_WHAT TO PRODUCE:_
Retype the records below exactly as they appear, line for line, and leave the pictures out.

_RECORD LIST:_
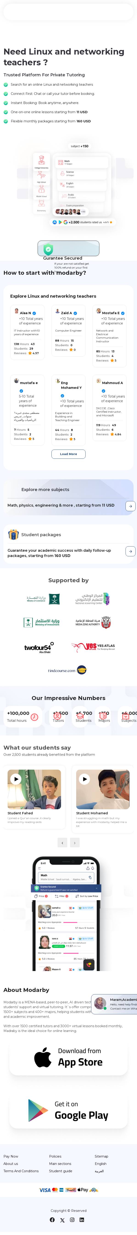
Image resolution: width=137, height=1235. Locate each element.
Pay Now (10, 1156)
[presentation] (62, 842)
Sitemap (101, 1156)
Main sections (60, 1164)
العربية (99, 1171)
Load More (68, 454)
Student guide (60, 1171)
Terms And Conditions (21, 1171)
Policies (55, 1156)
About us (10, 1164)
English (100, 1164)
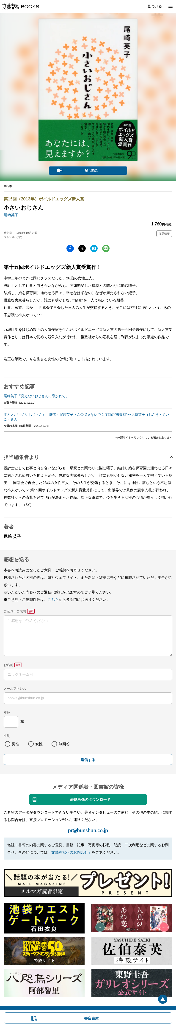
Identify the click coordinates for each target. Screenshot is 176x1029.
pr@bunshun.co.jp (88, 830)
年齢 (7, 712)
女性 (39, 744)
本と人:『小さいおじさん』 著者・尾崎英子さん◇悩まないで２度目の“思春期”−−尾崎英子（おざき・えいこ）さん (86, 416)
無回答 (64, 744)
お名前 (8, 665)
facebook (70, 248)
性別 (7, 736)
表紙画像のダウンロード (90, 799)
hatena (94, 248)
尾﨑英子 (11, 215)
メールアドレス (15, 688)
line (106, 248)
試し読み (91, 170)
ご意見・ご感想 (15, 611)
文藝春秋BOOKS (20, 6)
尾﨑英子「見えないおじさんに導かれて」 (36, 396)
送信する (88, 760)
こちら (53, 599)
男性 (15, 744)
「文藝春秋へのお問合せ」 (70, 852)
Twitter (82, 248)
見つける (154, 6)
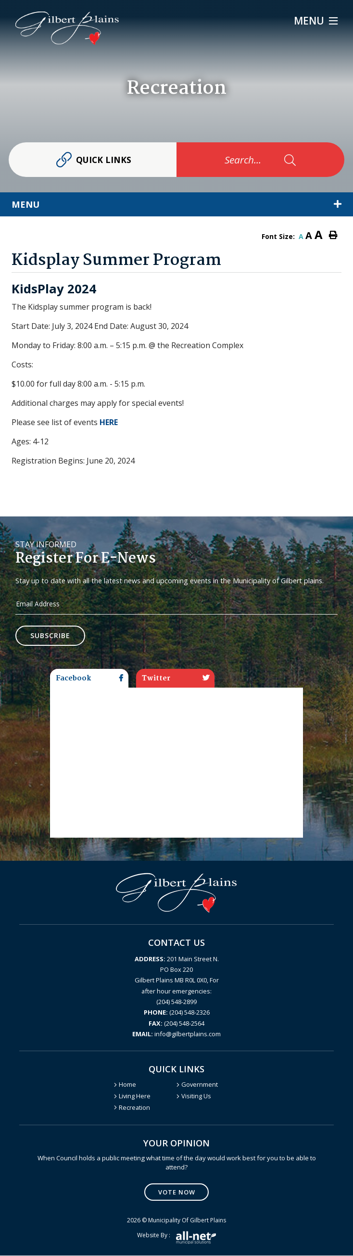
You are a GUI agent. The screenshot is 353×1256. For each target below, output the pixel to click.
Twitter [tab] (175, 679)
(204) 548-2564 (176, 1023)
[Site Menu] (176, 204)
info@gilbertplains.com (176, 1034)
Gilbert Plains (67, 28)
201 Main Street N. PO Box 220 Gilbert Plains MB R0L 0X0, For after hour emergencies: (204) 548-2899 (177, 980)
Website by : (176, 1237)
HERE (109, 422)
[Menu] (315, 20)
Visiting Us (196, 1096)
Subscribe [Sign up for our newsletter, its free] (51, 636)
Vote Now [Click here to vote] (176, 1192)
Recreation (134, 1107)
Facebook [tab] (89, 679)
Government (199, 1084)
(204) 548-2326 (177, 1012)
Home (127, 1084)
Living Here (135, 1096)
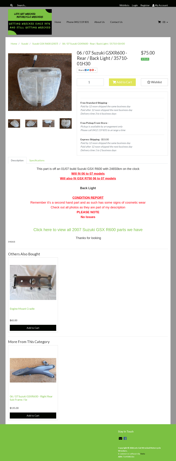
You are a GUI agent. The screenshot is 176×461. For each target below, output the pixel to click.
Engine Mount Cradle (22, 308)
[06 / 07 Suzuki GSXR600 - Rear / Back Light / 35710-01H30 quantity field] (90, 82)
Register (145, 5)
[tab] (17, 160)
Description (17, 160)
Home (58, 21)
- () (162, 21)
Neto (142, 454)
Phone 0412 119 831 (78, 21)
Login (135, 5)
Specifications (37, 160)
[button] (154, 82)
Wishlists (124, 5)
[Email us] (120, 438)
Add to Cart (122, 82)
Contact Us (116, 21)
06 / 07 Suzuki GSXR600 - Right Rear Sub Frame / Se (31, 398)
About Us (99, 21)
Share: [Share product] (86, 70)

_THE REPLY:_
Image resolution: width=137, height=1235. Locate each element.
Pay Now (10, 1156)
[presentation] (62, 842)
Sitemap (101, 1156)
Main sections (60, 1164)
العربية (99, 1171)
Load More (68, 454)
Student guide (60, 1171)
Terms And Conditions (21, 1171)
Policies (55, 1156)
About us (10, 1164)
English (100, 1164)
Identify the click coordinates for each target. Screenshot is 176x1029.
pr@bunshun.co.jp (88, 830)
年齢 (7, 712)
女性 (39, 744)
本と人:『小さいおじさん』 著者・尾崎英子さん◇悩まないで２度目の“思春期”−−尾崎英子（おざき・えいこ）さん (86, 416)
無回答 (64, 744)
お名前 (8, 665)
facebook (70, 248)
性別 (7, 736)
表紙画像のダウンロード (90, 799)
hatena (94, 248)
尾﨑英子 (11, 215)
メールアドレス (15, 688)
line (106, 248)
試し読み (91, 170)
ご意見・ご感想 (15, 611)
文藝春秋BOOKS (20, 6)
尾﨑英子「見えないおじさんに導かれて」 (36, 396)
送信する (88, 760)
こちら (53, 599)
男性 (15, 744)
「文藝春秋へのお問合せ」 (70, 852)
Twitter (82, 248)
見つける (154, 6)
You are a GUI agent. The screenshot is 353×1256. For each target below, output the pixel to click.
Twitter [tab] (175, 679)
(204) 548-2564 (176, 1023)
[Site Menu] (176, 204)
info@gilbertplains.com (176, 1034)
Gilbert Plains (67, 28)
201 Main Street N. PO Box 220 Gilbert Plains MB R0L 0X0, For after hour emergencies: (204) 548-2899 (177, 980)
Website by : (176, 1237)
HERE (109, 422)
[Menu] (315, 20)
Visiting Us (196, 1096)
Subscribe [Sign up for our newsletter, its free] (51, 636)
Vote Now [Click here to vote] (176, 1192)
Recreation (134, 1107)
Facebook [tab] (89, 679)
Government (199, 1084)
(204) 548-2326 (177, 1012)
Home (127, 1084)
Living Here (135, 1096)
You are a GUI agent. The screenshot is 176×461. For each target below, output the pixel to click.
Engine Mount Cradle (22, 308)
[06 / 07 Suzuki GSXR600 - Rear / Back Light / 35710-01H30 quantity field] (90, 82)
Register (145, 5)
[tab] (17, 160)
Description (17, 160)
Home (58, 21)
- () (162, 21)
Neto (142, 454)
Phone 0412 119 831 (78, 21)
Login (135, 5)
Specifications (37, 160)
[button] (154, 82)
Wishlists (124, 5)
[Email us] (120, 438)
Add to Cart (122, 82)
Contact Us (116, 21)
06 / 07 Suzuki GSXR600 - Right Rear Sub Frame / Se (31, 398)
About Us (99, 21)
Share: [Share product] (86, 70)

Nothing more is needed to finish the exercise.